Personally, I would have used RMC, and put the cut ends up, using the compression connector going in the bottom of the disconnects.

~Matt


----------



## HARRY304E (Sep 15, 2010)

TOOL_5150 said:


> Meyers hubs are listed to ONLY be used with IMC or RMC. Not EMT with a TA or PVC with a TA. :thumbsup:
> 
> Personally, I would have used RMC, and put the cut ends up, using the compression connector going in the bottom of the disconnects.
> 
> ~Matt


 Well they look fine to me and don't see the point of nit picking.

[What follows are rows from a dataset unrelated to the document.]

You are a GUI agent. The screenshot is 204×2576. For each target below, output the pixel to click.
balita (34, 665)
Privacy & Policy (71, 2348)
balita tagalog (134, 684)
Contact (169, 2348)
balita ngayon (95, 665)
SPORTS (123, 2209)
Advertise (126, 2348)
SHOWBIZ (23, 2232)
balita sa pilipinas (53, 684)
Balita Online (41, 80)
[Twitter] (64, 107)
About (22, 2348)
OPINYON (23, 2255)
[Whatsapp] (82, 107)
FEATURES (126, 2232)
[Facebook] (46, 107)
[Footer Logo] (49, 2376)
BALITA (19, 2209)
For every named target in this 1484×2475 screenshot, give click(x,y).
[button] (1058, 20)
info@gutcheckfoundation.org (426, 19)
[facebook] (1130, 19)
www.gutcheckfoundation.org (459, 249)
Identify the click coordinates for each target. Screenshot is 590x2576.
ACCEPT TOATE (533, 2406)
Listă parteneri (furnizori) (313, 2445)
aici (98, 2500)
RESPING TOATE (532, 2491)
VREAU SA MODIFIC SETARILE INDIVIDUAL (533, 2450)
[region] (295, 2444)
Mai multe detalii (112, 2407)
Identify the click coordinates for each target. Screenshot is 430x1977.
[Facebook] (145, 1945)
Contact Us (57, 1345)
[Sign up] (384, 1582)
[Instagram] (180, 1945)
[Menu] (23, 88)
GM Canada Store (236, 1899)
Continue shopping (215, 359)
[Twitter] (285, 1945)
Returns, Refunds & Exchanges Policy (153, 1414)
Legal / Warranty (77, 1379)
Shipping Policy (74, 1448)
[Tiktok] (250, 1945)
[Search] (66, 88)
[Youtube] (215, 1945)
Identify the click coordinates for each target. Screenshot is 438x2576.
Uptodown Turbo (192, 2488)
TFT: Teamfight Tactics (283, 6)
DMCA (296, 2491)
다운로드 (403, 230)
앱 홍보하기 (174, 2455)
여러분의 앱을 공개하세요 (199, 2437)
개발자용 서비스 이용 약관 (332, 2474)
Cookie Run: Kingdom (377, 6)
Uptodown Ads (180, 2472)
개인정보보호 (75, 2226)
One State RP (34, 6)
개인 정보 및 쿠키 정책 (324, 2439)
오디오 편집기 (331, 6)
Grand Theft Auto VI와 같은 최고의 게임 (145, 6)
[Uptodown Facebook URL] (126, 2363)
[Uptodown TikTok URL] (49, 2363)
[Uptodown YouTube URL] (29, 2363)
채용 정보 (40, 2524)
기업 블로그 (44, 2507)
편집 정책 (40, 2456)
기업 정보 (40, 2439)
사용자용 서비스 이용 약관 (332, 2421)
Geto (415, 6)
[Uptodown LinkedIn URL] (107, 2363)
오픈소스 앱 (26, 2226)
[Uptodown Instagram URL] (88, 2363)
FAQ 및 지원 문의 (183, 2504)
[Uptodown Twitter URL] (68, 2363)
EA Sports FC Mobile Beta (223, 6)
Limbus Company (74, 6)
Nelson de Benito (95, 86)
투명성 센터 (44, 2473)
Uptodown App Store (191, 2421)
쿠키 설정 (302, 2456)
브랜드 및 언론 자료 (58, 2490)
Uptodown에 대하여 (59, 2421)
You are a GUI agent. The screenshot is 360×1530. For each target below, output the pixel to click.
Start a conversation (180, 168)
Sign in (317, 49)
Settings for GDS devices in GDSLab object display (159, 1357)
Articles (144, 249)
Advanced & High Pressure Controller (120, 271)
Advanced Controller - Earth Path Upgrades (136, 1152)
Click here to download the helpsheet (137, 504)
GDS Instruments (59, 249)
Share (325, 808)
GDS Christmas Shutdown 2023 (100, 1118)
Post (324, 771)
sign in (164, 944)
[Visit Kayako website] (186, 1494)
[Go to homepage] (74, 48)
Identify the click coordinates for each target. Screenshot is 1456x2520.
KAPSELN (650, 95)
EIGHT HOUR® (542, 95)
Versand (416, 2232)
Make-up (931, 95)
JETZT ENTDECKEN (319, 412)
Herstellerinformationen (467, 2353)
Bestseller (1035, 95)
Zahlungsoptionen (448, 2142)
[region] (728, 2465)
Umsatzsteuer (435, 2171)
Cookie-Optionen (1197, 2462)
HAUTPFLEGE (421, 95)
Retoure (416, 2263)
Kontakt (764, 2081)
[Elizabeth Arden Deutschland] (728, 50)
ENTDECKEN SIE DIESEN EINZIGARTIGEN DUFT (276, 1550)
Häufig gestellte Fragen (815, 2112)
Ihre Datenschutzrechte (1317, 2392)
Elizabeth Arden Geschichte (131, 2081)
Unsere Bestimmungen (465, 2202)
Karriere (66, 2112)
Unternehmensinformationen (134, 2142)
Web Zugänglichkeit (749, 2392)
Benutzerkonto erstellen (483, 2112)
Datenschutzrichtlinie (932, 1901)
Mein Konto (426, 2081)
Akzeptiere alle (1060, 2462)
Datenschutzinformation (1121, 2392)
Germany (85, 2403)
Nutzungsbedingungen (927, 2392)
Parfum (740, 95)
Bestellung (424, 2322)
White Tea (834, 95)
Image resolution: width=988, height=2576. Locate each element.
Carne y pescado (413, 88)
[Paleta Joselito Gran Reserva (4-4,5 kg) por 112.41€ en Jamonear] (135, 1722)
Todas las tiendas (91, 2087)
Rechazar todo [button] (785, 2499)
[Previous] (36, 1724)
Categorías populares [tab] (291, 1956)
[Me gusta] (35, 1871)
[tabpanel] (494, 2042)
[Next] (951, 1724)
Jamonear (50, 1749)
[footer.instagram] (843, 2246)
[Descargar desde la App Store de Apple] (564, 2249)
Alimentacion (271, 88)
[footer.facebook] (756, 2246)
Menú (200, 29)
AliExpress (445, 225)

And again what would you use:001_huh:


----------



## TOOL_5150 (Aug 27, 2007)

HARRY304E said:


> Well they look fine to me and don't see the point of nit picking.
> 
> And again what would you use:001_huh:


Them looking fine to you has nothing to do with it being a code violation. Its a violation no matter what you think about it.

And as far as what would I use... Read the second sentence in post 7 

~Matt


----------



## Speedy Petey (Jan 10, 2007)

TOOL_5150 said:


> Meyers hubs are listed to ONLY be used with IMC or RMC. Not EMT with a TA or PVC with a TA. :thumbsup:


Well then they really need to get re-listed for use with PVC TA's, because that is an absurd "violation".

Assuming you HAD to use PVC80, how else would you do it?

I would do it as shown and walk away proud. :thumbsup:


----------



## failelectric (May 27, 2010)

looks good thanks for sharing


----------



## TOOL_5150 (Aug 27, 2007)

Speedy Petey said:


> Well then they really need to get re-listed for use with PVC TA's, because that is an absurd "violation".
> 
> Assuming you HAD to use PVC80, how else would you do it?
> 
> I would do it as shown and walk away proud. :thumbsup:


PVC TA and a sealing locknut I suppose.


I find it funny when people oversee the code violation with the excuse of "thats the way Ive always done it"

TO each his own though. I am not a code expert, but if I learn something new that I have been doing wrong in the past, I dont fight the truth, I make sure I change my ways.

But I suppose thats the difference between us all.

~Matt


----------



## farlsincharge (Dec 31, 2010)

Those offset 90's going through the wall look AWESOME.

Could you use a close nipple in the hub and then a pvc collar?


----------



## Speedy Petey (Jan 10, 2007)

TOOL_5150 said:


> I find it funny when people oversee the code violation with the excuse of "thats the way Ive always done it"


But it's not the way I've always done it. This is not one of those things. I have done it, but only for lack of a better way. 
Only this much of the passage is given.